Vastgeroeste processen lostrekken
Levi pleit voor het denken in oplossingen. “Ik ben een optimistisch mens en kijk graag naar wat er beter kan in plaats van ‘dat kan niet’ te roepen en dat gebeurt in de zorg nog te vaak”, zo zegt hij. “Probeer als huisarts maar eens een wat lastiger patiënt die chronische zorg behoeft door te verwijzen. Je moet soms wel tien keer bellen, er is altijd wel een reden waarom men zegt ‘bij ons kan het nu niet’. Wat kunnen we daaraan doen?” Ook bij de kosten die soms achteloos worden gemaakt stelt hij vragen. “Ik liep ooit een dag mee op een huisartsenpost en ik denk dat ze gek van me werden. Om de zoveel minuten had ik een vraag. ‘Waarom moet in dit geval een foto gemaakt worden?’ ‘Waarom wordt bloed geprikt?’ ‘Waarom wordt deze patiënt doorverwezen terwijl het niet hoeft?’ ‘Waarom doen jullie dit?’ ‘Waarom doen jullie dat?’ Ik schat dat in Nederland zo’n 10 procent van de kosten overbodig is en daarmee ook de inzet van personeel om die handelingen uit te voeren. Er zal op een nieuwe manier gekeken moeten worden, innovatie van vastgeroeste processen en minder regeldruk is een sleutel.”
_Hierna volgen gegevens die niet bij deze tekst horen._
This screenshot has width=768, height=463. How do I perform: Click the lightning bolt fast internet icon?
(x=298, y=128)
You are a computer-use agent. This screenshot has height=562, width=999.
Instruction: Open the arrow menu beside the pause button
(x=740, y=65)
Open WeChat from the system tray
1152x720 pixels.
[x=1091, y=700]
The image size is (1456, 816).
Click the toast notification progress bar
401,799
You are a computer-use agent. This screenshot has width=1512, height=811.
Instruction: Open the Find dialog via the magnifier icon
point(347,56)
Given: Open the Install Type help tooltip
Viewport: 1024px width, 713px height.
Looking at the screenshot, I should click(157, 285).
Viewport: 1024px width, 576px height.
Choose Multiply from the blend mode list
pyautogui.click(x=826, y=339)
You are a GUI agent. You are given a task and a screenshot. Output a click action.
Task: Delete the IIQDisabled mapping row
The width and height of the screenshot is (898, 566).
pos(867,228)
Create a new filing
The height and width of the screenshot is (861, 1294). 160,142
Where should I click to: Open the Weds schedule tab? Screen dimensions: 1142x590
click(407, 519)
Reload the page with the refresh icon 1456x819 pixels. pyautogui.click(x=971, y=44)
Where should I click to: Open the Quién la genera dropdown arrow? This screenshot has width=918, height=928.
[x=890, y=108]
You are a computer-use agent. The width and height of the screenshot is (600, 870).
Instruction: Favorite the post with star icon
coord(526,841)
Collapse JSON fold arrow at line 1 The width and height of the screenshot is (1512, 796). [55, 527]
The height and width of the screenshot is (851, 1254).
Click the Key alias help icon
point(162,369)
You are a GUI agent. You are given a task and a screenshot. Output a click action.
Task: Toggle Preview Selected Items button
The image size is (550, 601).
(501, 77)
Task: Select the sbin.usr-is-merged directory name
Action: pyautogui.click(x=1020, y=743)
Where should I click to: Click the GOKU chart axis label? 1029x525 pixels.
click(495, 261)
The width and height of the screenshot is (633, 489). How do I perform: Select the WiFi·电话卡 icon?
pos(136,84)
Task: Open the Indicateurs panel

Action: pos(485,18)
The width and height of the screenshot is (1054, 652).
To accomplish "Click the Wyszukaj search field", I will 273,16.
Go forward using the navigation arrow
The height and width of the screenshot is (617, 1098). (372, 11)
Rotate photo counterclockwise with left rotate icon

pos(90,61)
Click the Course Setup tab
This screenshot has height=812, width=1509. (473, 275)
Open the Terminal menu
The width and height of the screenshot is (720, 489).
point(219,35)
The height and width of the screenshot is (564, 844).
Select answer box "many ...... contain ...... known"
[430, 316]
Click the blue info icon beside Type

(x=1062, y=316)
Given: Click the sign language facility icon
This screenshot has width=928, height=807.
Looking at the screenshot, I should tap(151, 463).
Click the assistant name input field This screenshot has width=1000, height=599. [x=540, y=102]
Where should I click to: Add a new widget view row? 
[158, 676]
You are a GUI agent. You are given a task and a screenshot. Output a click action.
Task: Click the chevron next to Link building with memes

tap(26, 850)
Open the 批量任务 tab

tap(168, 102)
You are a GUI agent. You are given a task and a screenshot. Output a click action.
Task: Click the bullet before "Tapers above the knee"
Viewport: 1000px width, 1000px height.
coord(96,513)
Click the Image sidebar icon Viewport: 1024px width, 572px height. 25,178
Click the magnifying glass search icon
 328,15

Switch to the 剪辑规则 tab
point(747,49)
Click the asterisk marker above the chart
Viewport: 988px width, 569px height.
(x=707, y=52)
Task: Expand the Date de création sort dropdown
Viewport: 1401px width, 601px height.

“De huisartsenzorg moet een smoel krijgen, want dat heeft de beroepsgroep nu niet, waardoor hun uitdagingen en problemen soms wat ondersneeuwen”
Een gezicht krijgen
Hoewel er ruimte is voor verbetering, is het Nederlandse zorgstelsel in de basis goed geregeld, zo benadrukt Levi. Met de huisarts als belangrijke spil. Daarom vindt hij het jammer dat de beroepsgroep enigszins gezichtsloos is. “De huisartsenzorg moet een smoel krijgen, want dat heeft de beroepsgroep nu niet, waardoor hun uitdagingen en problemen soms wat ondersneeuwen. Neem als goed voorbeeld de coronapandemie; in de talkshows en in de kranten ging het steevast over de IC-bedden en over de ziekenhuizen en heel Nederland kende uiteindelijk wel de mensen die daar over gingen. Maar de huisartsen en hun personeel, de groep mensen die de patiënten als eerste moest opvangen, hoorde je relatief gezien zelden of niet goed genoeg en dat is zonde. En ook nu we te kampen hebben met een groeiend tekort aan huisartsen en steeds meer huisartsen te kennen geven te willen stoppen, is er niet één gezicht die voor en namens hen spreekt en agenda’s kan bepalen. In de lijst met 100 meest invloedrijke mensen in de Nederlandse zorg staat geen huisarts en dat is best gek. Het siert de Nederlandse huisarts dat de focus vrijwel altijd volledig op de patiëntenzorg ligt, maar het zou goed zijn als er iemand opstaat die namens de Nederlandse huisartsen een voortrekkersrol inneemt en op scherpe manier richting overheid en media voor het voetlicht kan brengen wat er speelt. Wie pakt de handschoen op?”